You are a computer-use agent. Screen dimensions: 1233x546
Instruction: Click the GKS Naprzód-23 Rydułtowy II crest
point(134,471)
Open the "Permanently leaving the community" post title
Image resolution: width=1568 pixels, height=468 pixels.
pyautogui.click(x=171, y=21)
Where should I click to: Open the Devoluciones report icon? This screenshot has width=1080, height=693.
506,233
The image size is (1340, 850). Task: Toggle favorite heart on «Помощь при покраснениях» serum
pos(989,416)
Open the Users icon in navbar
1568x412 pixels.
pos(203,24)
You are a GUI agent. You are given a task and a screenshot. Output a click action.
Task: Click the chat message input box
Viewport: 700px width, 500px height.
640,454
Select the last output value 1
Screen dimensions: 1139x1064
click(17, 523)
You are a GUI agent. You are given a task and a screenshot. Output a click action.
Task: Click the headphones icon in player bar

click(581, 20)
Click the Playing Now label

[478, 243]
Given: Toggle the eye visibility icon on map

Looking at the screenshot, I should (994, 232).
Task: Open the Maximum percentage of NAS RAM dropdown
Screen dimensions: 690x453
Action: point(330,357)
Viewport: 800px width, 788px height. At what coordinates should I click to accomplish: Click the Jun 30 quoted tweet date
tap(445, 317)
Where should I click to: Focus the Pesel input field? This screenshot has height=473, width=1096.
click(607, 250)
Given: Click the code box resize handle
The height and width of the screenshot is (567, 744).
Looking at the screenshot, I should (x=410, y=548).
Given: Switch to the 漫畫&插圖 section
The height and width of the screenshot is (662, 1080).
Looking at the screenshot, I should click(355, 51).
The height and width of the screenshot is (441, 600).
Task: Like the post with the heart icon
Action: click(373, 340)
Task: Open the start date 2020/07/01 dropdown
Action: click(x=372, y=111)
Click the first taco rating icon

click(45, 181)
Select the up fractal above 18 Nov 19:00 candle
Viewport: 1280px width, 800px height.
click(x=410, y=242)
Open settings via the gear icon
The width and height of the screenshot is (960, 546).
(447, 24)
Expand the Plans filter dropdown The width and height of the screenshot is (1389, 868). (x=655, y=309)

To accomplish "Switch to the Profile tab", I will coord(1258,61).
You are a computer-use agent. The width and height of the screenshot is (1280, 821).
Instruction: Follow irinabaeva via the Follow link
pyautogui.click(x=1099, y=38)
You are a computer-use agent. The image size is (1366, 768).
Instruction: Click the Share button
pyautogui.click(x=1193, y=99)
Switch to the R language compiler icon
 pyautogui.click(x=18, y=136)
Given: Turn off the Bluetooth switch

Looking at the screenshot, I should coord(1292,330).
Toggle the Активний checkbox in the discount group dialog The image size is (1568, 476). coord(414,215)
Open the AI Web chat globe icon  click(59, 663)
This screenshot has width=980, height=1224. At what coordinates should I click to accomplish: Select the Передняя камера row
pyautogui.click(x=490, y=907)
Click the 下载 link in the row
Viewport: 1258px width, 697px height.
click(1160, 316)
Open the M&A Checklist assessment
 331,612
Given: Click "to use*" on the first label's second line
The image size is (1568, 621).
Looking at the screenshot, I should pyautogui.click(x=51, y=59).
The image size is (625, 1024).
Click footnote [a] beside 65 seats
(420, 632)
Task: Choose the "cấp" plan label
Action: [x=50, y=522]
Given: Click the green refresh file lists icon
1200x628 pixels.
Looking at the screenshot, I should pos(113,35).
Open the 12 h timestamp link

Required action
Repeat all of the entries above exactly.

Reply to the exercise
You are a computer-use agent. Screen dimensions: 1233x546
Instruction: Click the GKS Naprzód-23 Rydułtowy II crest
point(134,471)
Open the "Permanently leaving the community" post title
Image resolution: width=1568 pixels, height=468 pixels.
pyautogui.click(x=171, y=21)
Where should I click to: Open the Devoluciones report icon? This screenshot has width=1080, height=693.
506,233
The image size is (1340, 850). Task: Toggle favorite heart on «Помощь при покраснениях» serum
pos(989,416)
Open the Users icon in navbar
1568x412 pixels.
pos(203,24)
You are a GUI agent. You are given a task and a screenshot. Output a click action.
Task: Click the chat message input box
Viewport: 700px width, 500px height.
640,454
Select the last output value 1
Screen dimensions: 1139x1064
click(17, 523)
You are a GUI agent. You are given a task and a screenshot. Output a click action.
Task: Click the headphones icon in player bar

click(581, 20)
Click the Playing Now label

[478, 243]
Given: Toggle the eye visibility icon on map

Looking at the screenshot, I should (994, 232).
Task: Open the Maximum percentage of NAS RAM dropdown
Screen dimensions: 690x453
Action: point(330,357)
Viewport: 800px width, 788px height. At what coordinates should I click to accomplish: Click the Jun 30 quoted tweet date
tap(445, 317)
Where should I click to: Focus the Pesel input field? This screenshot has height=473, width=1096.
click(607, 250)
Given: Click the code box resize handle
The height and width of the screenshot is (567, 744).
Looking at the screenshot, I should (x=410, y=548).
Given: Switch to the 漫畫&插圖 section
The height and width of the screenshot is (662, 1080).
Looking at the screenshot, I should click(355, 51).
The height and width of the screenshot is (441, 600).
Task: Like the post with the heart icon
Action: click(373, 340)
Task: Open the start date 2020/07/01 dropdown
Action: click(x=372, y=111)
Click the first taco rating icon

click(45, 181)
Select the up fractal above 18 Nov 19:00 candle
Viewport: 1280px width, 800px height.
click(x=410, y=242)
Open settings via the gear icon
The width and height of the screenshot is (960, 546).
(447, 24)
Expand the Plans filter dropdown The width and height of the screenshot is (1389, 868). (x=655, y=309)

To accomplish "Switch to the Profile tab", I will coord(1258,61).
You are a computer-use agent. The width and height of the screenshot is (1280, 821).
Instruction: Follow irinabaeva via the Follow link
pyautogui.click(x=1099, y=38)
You are a computer-use agent. The image size is (1366, 768).
Instruction: Click the Share button
pyautogui.click(x=1193, y=99)
Switch to the R language compiler icon
 pyautogui.click(x=18, y=136)
Given: Turn off the Bluetooth switch

Looking at the screenshot, I should coord(1292,330).
Toggle the Активний checkbox in the discount group dialog The image size is (1568, 476). coord(414,215)
Open the AI Web chat globe icon  click(59, 663)
This screenshot has width=980, height=1224. At what coordinates should I click to accomplish: Select the Передняя камера row
pyautogui.click(x=490, y=907)
Click the 下载 link in the row
Viewport: 1258px width, 697px height.
click(1160, 316)
Open the M&A Checklist assessment
 331,612
Given: Click "to use*" on the first label's second line
The image size is (1568, 621).
Looking at the screenshot, I should pyautogui.click(x=51, y=59).
The image size is (625, 1024).
Click footnote [a] beside 65 seats
(420, 632)
Task: Choose the "cấp" plan label
Action: [x=50, y=522]
Given: Click the green refresh file lists icon
1200x628 pixels.
Looking at the screenshot, I should pos(113,35).
Open the 12 h timestamp link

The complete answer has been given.